The median percent error of the predicted data points for all features is 3.1\%. Overall, the reconstruction of data remained fairly similar to the true data, indicating effective performance of the autoencoder.
Latent Space Evaluation
The data points are coloured based on whether they are cells found in the biopsy or cystectomy tissue. As shown, there is significant overlap of the distribution of the data points between both tissue sample types. When represented in two dimensions, cells in both biopsy and cystectomy tissues fall along the same distribution. This would indicate that the protein expression between the two tissue types are relatively similar. In order to further evaluate the similarities, we look at the latent space of specific cell types individually.
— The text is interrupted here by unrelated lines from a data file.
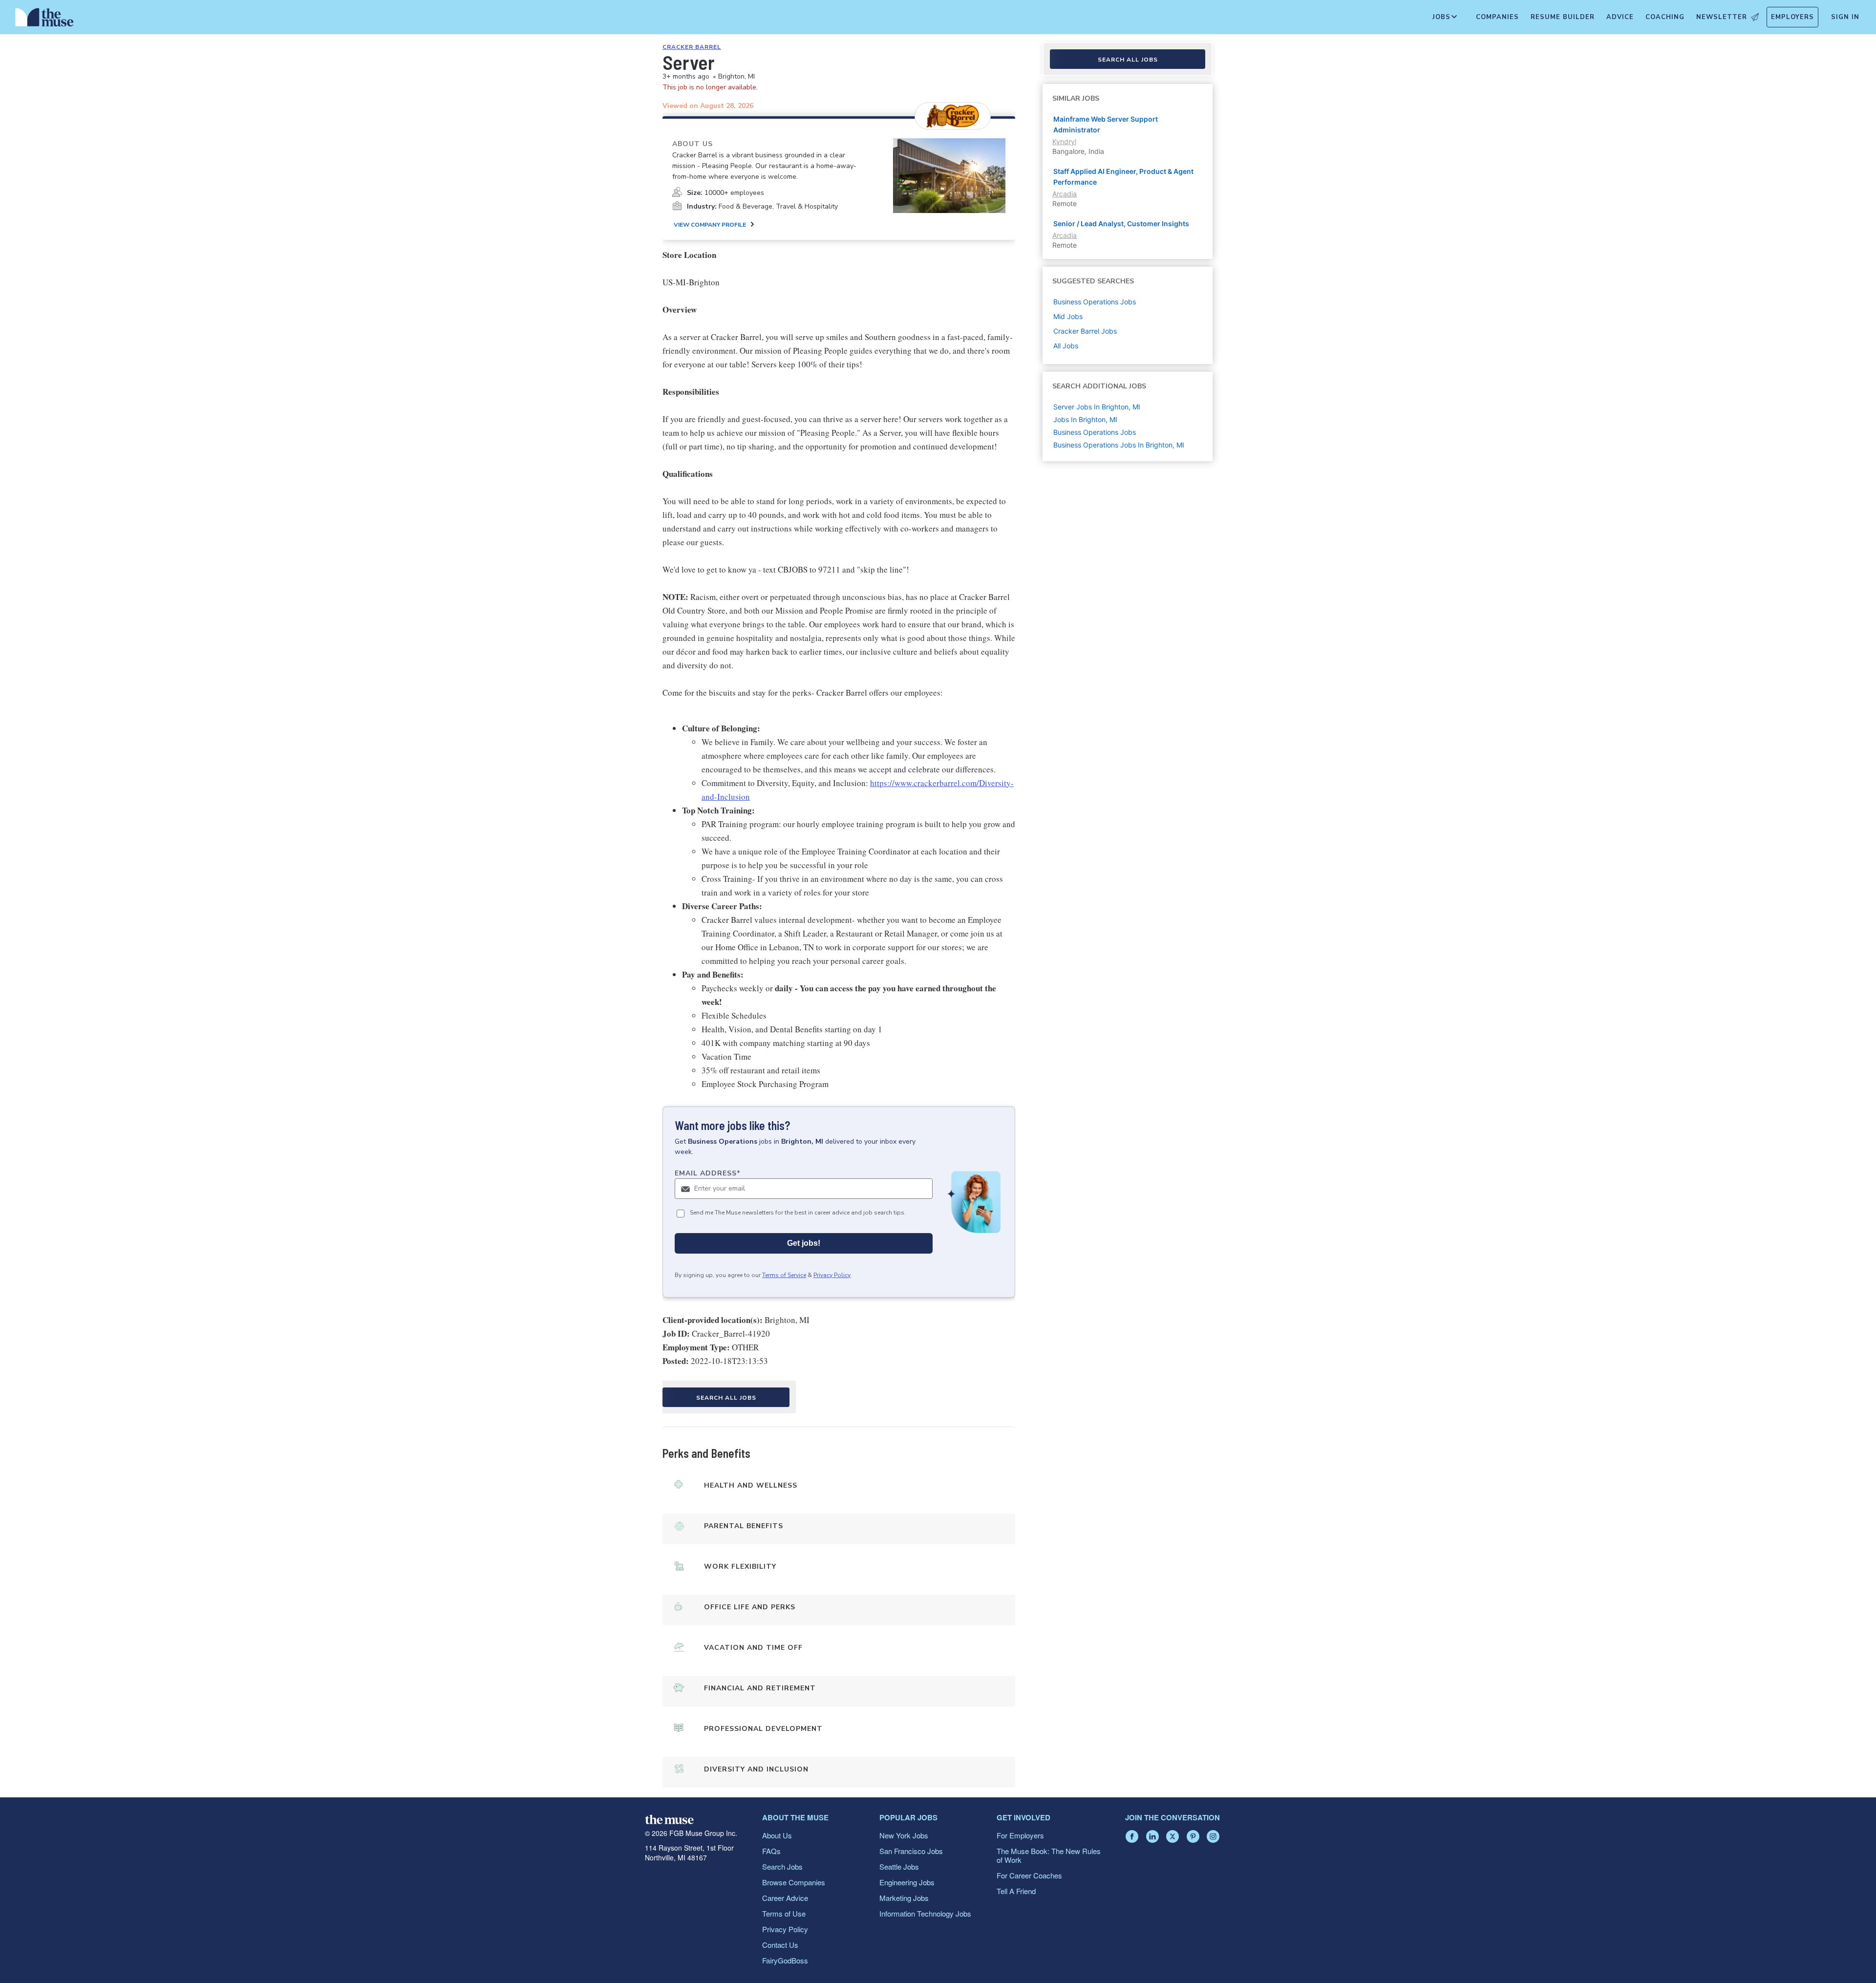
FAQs (771, 1851)
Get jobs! (803, 1243)
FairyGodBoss (785, 1960)
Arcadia (1064, 194)
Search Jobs (782, 1866)
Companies (1497, 17)
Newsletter (1721, 17)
Evidently, the distribution of macrophages and CD8+ T cells are very comparable between the biopsy and cystectomy tissue. Based on these findings, we can deduce that the protein expression of macrophages and CD8+ T cells in a patient’s biopsy sample may be similar to their cystectomy sample. As mentioned earlier, CD8+ T cells have been linked to correlating with MIBC patients’ prognosis. The similarity of CD8+ T cell expression between the biopsy and cystectomy tissues is promising and promotes the possibility of the biopsy CD8+ T cell information to be used as a surrogate of the cystectomy tissue. The distribution of CD4+ T cells has slight overlap although not as significant as the macrophages and CD8+ T cells. This likely indicates that CD4+ T cell expression in a biopsy sample may not be informative of the expected expression of these cells in the matched cystectomy sample. In the past, however, CD4+ T cell content has been shown to have an effect on survival in MIBC patients. Thus, it would be beneficial to investigate this further.
NOTE: This dataset contains samples from only 15 patients overall, so it is impractical to make any definitive biological claims with our analyses. The work in this chapter is very preliminary and mainly provides an overview of what kind of expression profile can be expected from biopsy and cystectomy tissue. With a larger dataset, we would be able to validate the distributions of the biopsy and cystectomy samples to confirm the similarities seen.